Department of Rehabilitation Medicine, West China Hospital, Sichuan University, Chengdu, Sichuan, China.
School of Rehabilitation Sciences, West China School of Medicine, Sichuan University, Chengdu, Sichuan, China.
J Back Musculoskelet Rehabil. 2022;35(1):35-46. doi: 10.3233/BMR-200323.
The aim of this study was to examine the efficacy and safety of kinesiology tape in treating hemiplegic shoulder pain.
Web of Science, MEDLINE, Embase, Cochrane Library, six other English databases and three Chinese databases (CNKI, VIP, Wan Fang) were searched for randomized controlled trials published prior to December 13, 2020 in English or Chinese on the use of kinesiology tape for hemiplegic shoulder pain.
Fourteen randomized controlled trials (679 patients) of good PEDro quality (6.43 ± 1.09) were included in this meta-analysis. The pooled results for pain (SMD -0.92, 95% CI -1.10 to -0.74, P< 0.001, 10 RCTs, 539 patients), range of motion (SMD 2.27, 95% CI 1.23 to 3.32, P< 0.001, 7 studies, 320 patients), the acromion humeral distance (SMD -0.62, 95% CI -0.88 to -0.37, P< 0.001, 7 RCTs, 246 patients) and the FMA-UE score (SMD 0.66, 95% CI 0.41 to 0.91, P< 0.001, 5 RCTs, 263 patients) suggested that therapeutic kinesiology tape relieved pain, increased ROM, shortened the acromion humeral distance and improved upper extremity motor function to a greater extent than the sham or blank control conditions. The pooled results for individual activity (SMD 0.42, 95% CI -0.22 to 1.07, P= 0.199, 5 RCTs, 199 patients) and quality of life (SMD 0.308, 95% CI -0.288 to 0.903, P= 0.311, 1 RCT, 44 patients) showed that the kinesiology tape group was not significantly different from the sham or blank control group. Publication bias was not observed. No adverse events were reported in any of the included studies.
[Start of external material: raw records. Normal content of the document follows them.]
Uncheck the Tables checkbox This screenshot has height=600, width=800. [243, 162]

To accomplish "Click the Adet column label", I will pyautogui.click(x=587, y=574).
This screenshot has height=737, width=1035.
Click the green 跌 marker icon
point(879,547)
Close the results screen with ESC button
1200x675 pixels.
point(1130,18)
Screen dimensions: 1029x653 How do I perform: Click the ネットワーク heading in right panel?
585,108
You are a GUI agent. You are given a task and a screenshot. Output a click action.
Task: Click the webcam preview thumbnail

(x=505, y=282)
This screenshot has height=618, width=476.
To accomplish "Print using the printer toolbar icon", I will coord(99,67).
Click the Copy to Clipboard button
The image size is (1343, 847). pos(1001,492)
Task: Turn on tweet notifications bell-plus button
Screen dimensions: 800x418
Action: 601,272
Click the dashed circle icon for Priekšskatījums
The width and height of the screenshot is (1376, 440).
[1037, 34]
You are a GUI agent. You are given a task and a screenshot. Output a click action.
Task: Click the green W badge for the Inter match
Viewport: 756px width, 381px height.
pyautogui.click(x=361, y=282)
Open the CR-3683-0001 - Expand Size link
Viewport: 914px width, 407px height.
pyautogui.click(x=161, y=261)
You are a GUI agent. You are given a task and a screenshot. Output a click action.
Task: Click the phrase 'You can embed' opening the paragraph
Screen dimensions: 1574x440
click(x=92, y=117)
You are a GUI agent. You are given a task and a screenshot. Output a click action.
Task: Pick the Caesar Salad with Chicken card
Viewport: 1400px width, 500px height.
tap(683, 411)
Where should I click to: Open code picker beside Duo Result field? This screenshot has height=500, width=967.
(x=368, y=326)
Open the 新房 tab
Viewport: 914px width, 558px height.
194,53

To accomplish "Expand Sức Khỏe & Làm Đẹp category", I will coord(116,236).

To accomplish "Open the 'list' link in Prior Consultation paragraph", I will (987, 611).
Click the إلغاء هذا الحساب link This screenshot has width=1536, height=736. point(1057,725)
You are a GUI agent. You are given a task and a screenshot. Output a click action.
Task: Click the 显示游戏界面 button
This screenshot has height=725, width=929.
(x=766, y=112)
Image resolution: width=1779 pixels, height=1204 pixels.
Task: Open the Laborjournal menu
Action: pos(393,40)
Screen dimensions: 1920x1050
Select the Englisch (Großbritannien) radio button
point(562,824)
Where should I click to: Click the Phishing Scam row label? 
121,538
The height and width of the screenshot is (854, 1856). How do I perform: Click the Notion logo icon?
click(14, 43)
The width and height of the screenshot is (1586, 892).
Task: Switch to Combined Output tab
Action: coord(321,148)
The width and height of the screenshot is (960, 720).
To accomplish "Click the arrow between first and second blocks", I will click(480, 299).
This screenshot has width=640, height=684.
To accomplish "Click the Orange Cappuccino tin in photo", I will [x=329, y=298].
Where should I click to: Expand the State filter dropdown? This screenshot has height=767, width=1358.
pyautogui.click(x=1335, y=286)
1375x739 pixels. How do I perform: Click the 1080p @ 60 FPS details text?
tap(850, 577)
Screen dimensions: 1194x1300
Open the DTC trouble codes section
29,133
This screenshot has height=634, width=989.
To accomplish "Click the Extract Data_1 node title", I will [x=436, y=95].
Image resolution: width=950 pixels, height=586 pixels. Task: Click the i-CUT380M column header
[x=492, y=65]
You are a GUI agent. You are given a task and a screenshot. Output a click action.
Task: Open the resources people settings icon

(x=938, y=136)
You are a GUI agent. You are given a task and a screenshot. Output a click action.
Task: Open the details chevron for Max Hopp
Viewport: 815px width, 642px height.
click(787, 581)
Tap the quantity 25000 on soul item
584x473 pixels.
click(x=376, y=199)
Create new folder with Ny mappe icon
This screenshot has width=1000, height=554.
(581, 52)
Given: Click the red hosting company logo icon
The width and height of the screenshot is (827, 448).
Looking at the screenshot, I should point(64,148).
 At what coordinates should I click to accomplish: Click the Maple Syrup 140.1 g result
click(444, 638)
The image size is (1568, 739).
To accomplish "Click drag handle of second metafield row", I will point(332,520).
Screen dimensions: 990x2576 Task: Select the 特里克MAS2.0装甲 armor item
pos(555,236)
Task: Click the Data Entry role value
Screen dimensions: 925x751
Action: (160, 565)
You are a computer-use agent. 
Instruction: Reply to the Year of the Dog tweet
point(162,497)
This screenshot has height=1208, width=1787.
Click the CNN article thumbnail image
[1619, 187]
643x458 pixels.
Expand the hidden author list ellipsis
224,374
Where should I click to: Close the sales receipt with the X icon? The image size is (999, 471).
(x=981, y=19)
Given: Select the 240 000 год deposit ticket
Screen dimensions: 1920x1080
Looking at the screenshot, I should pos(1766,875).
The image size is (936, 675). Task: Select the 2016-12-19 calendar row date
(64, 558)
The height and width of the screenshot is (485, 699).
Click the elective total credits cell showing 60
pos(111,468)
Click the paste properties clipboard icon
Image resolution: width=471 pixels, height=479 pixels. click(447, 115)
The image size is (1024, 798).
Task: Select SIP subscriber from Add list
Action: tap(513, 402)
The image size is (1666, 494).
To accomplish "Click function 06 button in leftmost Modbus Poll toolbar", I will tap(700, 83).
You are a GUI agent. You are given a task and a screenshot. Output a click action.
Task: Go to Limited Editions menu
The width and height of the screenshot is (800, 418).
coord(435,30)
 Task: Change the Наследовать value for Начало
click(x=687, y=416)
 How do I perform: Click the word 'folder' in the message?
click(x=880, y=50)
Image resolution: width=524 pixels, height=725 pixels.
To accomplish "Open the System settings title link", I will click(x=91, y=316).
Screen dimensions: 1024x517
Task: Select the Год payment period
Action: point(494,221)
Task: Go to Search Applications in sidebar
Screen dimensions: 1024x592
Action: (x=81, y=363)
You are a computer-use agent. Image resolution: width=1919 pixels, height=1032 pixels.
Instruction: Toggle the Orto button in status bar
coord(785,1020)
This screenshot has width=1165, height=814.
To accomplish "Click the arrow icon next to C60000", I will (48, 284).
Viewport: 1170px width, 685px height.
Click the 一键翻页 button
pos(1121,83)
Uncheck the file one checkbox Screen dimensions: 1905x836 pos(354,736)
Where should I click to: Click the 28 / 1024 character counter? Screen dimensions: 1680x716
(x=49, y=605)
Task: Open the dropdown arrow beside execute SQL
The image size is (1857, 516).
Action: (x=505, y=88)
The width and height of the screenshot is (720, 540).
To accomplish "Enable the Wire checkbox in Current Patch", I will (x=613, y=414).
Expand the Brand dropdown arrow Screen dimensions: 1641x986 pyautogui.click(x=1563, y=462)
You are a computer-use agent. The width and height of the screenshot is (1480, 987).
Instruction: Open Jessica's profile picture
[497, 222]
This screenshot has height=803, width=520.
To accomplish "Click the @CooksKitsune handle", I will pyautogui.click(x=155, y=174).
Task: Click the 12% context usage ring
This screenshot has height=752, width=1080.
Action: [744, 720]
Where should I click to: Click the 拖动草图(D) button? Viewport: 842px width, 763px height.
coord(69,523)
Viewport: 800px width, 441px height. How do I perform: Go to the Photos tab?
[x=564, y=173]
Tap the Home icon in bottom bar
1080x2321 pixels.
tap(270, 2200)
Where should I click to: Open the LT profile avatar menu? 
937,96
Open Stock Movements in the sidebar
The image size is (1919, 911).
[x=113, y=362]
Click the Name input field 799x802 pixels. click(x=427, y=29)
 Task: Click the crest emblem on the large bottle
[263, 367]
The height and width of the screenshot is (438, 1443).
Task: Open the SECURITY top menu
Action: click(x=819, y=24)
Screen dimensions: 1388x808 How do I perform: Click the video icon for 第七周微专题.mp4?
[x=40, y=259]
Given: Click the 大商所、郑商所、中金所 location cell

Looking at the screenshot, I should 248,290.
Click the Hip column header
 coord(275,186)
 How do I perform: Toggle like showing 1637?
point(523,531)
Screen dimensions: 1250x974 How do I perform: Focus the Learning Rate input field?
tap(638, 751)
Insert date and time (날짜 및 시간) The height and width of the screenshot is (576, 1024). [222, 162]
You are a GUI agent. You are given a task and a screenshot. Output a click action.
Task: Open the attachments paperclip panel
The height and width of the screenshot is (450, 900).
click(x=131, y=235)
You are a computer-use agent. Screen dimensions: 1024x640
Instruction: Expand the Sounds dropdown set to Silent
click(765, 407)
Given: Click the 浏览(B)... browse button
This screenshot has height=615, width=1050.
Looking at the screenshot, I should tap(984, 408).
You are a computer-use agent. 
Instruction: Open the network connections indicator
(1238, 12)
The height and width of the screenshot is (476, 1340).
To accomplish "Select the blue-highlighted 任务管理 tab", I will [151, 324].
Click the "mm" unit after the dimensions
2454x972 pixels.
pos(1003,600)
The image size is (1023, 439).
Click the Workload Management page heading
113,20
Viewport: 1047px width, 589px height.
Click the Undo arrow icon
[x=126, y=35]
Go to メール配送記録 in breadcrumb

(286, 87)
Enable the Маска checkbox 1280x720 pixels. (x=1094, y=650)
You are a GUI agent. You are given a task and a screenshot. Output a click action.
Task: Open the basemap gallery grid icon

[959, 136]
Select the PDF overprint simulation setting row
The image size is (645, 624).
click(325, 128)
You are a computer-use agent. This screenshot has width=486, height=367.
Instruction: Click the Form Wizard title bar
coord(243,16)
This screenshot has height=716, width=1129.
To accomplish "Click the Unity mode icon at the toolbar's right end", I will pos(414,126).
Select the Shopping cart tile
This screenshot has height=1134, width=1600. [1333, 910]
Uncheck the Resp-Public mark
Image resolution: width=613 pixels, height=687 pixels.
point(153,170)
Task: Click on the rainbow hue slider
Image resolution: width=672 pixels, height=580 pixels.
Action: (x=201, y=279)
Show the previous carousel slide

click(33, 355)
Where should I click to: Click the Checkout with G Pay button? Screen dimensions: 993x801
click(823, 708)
KT relieved pain and improved the ROM, DAH and FMA-UE score in patients with HSP to a greater extent than did the sham KT or blank control conditions. The effects on independence in activities of daily living and quality of life and whether this method is superior to active treatment in patients with HSP were not verified. More rigorous, reasonably designed RCTs with large sample sizes are still needed in the future.
本研究旨在探讨运动贴布治疗偏瘫肩痛的疗效和安全性。
计算机检索 Web of Science、MEDLINE、Embase、Cochrane 图书馆、6 个英文数据库和中国知网(CNKI)、维普网(VIP)、万方(Wan Fang)3 个中文数据库,搜集关于运动贴布治疗偏瘫肩痛的随机对照试验,检索时限均为建库至 2020 年 12 月 13 日。
最终纳入 14 项高质量(PEDro 评分为 6.43 ± 1.09)的随机对照试验,共计 679 例患者。Meta 分析结果显示,运动贴布组较假贴布或空白对照组更能显著减轻疼痛(SMD=-0.92,95%CI-1.10 至-0.74,P<0.001,10 项 RCT,539 例患者)、增加关节活动度(SMD 2.27,95%CI 1.23 至 3.32,P<0.001,7 项 RCT,320 例患者)、缩短肩峰肱骨头间距(SMD=-0.62,95%CI-0.88 至-0.37,P<0.001,7 项 RCT,246 例患者)和提高上肢运动功能(FMA-UE 评分,SMD 0.66,95%CI 0.41 至 0.91,P<0.001,5 项 RCT,263 例患者)。运动贴布组在单项活动(SMD=0.42,95%CI-0.22 至 1.07,P=0.199,5 项 RCT,199 例患者)和生活质量(SMD=0.308,95%CI-0.288 至 0.903,P=0.311,1 项 RCT,44 例患者)方面与假贴布或空白对照组的差异无统计学意义。未发现发表偏倚。纳入研究均未报告不良事件。
与假贴布或空白对照组相比,运动贴布更能显著减轻偏瘫肩痛患者的疼痛,改善关节活动度、肩峰肱骨头间距和 FMA-UE 评分,但对日常生活活动能力和生活质量的影响以及该方法是否优于偏瘫肩痛患者的主动治疗,尚不能确定。未来仍需要更多高质量、设计合理、样本量大的随机对照试验加以验证。